I have a Bash script that needs to call a command that will require quotes for one of it's arguments. When I run the command
myTimeCommand --time="2018 04 23 1100" -o /tmp/myOutput ~/myInput
from the command line, it works fine. In my script, I want to pass "2018 04 23 1100" as a parameter and send it directly to the command.
myScript --time="2018 04 23 1100"
But, when I try this, I get an error message that
""2018" is not a valid time.
I'm using getopt
to parse the parameters. Here's my script
OPTIONS=t:
LONGOPTIONS=time:
PARSED=$(getopt --options=$OPTIONS --longoptions=$LONGOPTIONS --name "$0" -- "$@")
echo ${PARSED}
# read getopt’s output this way to handle the quoting right:
eval set -- "$PARSED"
# now enjoy the options in order and nicely split until we see --
while true; do
echo "option: ${1}"
case "$1" in
-t|--time)
timeBase="$2"
timeBase="--time=\"${timeBase}\""
shift 2
;;
--)
shift
break
;;
*)
echo "Programming error"
exit 3
;;
esac
done
echo ${timeBase}
myTimeCommand ${timeBase} -o /tmp/myOutput ~/myInput
EDIT: Removed the runCommand()
function.
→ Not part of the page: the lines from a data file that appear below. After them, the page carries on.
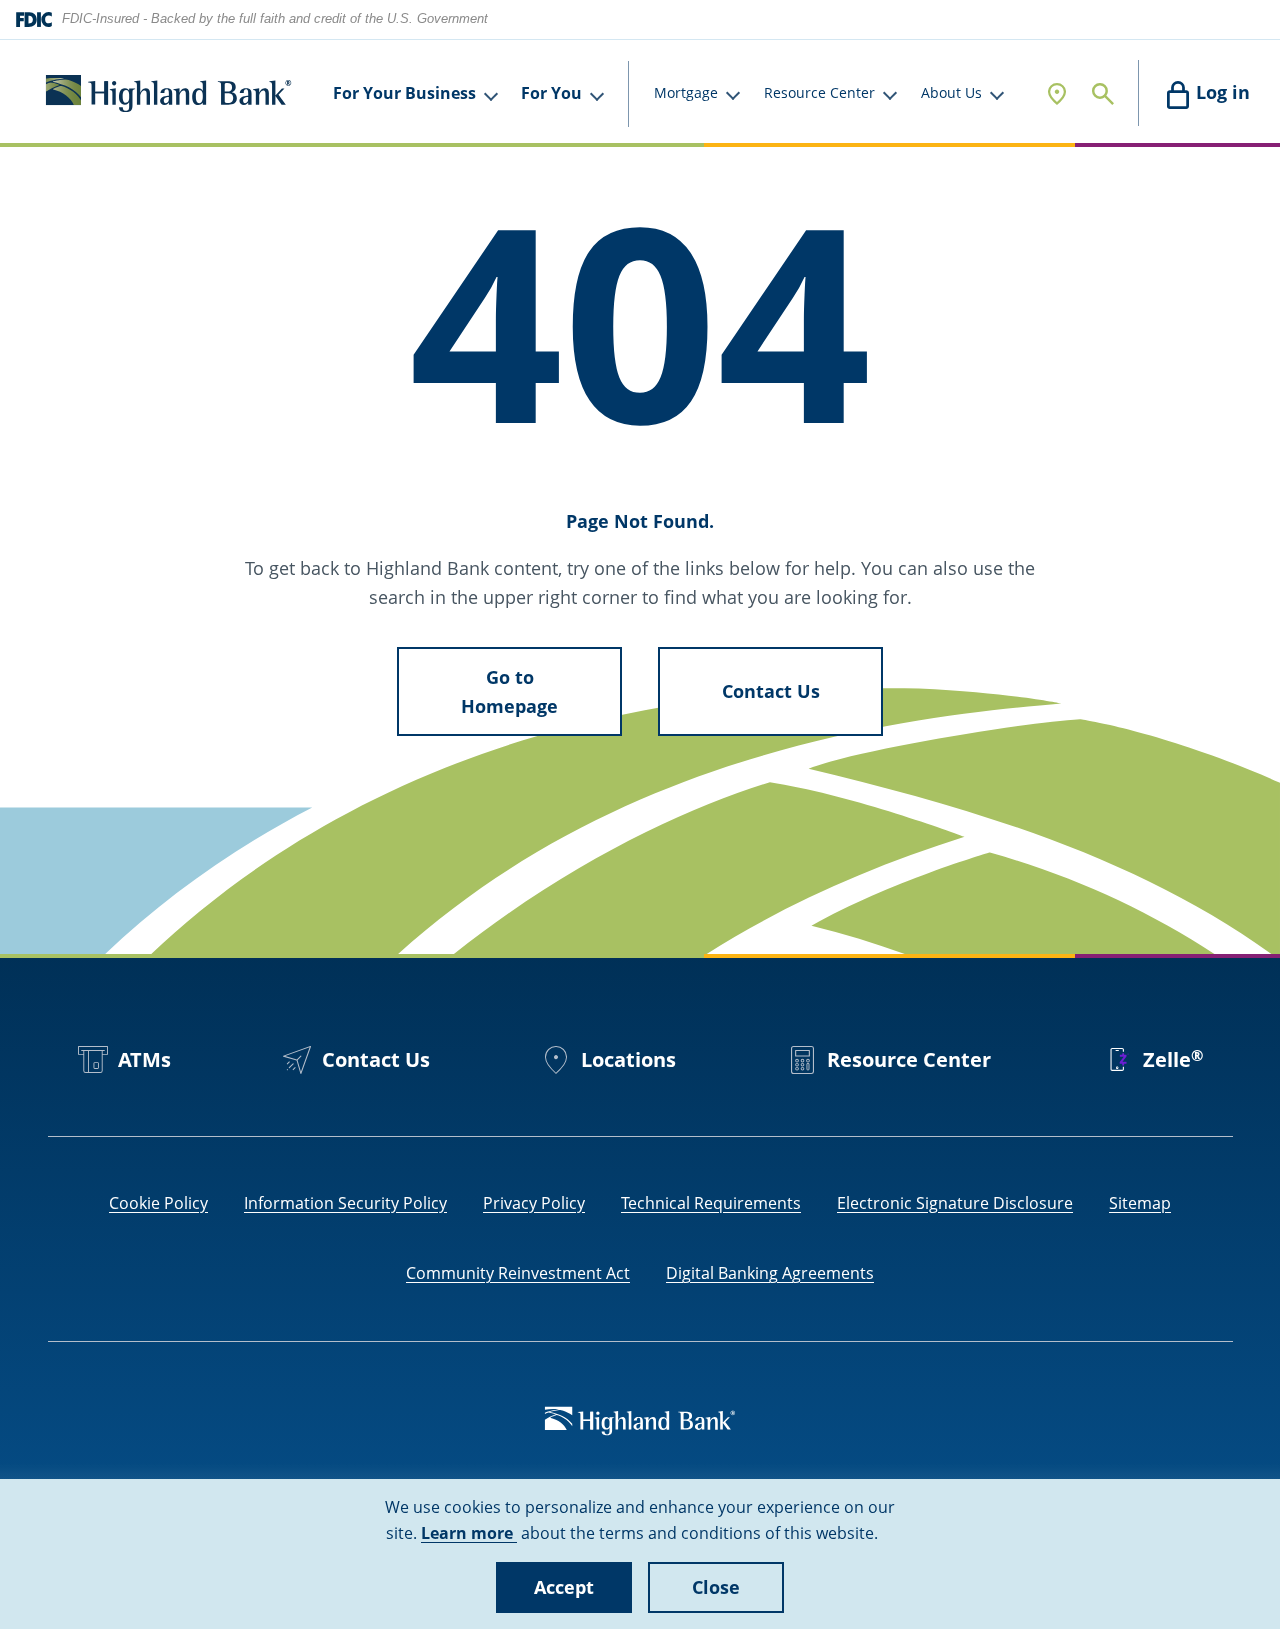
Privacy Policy (534, 1203)
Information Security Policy (345, 1203)
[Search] (1103, 93)
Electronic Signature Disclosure (955, 1203)
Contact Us (771, 691)
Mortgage (686, 92)
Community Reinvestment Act (518, 1273)
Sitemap (1140, 1203)
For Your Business (404, 93)
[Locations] (1057, 93)
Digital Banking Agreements (770, 1273)
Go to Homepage (509, 691)
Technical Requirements (711, 1203)
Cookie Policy (158, 1203)
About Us (951, 92)
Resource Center (819, 92)
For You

While this produced some good comments, detracted from the issue at hand - copying quoted parameters to run with a command.
Second example:
Text file (myTest.txt
) with
I have a Bash script that needs to call a command that will require quotes for one of it's arguments. When I run the command
myTimeCommand --time="2018 04 23 1100" -o /tmp/myOutput ~/myInput
from the command line, it works fine. In my script, I want to pass "2018 04 23 1100" as a parameter and send it directly to the command.
When I run grep "command line" myTest.txt
I get a hit for the last line (as expected). When I modify the script to
OPTIONS=s:
LONGOPTIONS=str:
PARSED=$(getopt --options=$OPTIONS --longoptions=$LONGOPTIONS --name "$0" -- "$@")
echo ${PARSED}
# read getopt’s output this way to handle the quoting right:
eval set -- "$PARSED"
# now enjoy the options in order and nicely split until we see --
while true; do
echo "option: ${1}"
case "$1" in
-s|--str)
sStr="\"$2\""
shift 2
;;
--)
shift
break
;;
*)
echo "Programming error"
exit 3
;;
esac
done
echo "grep ${sStr} myTest.txt"
grep ${sStr} myTest.txt
The echo shows the command as expected, but the actual grep fails
-bash-4.2~>./extText --str="command line"
grep "command line" myTest.txt
grep: line": No such file or directory
How do I call grep with the parameter I passed in ("command line" in this case)?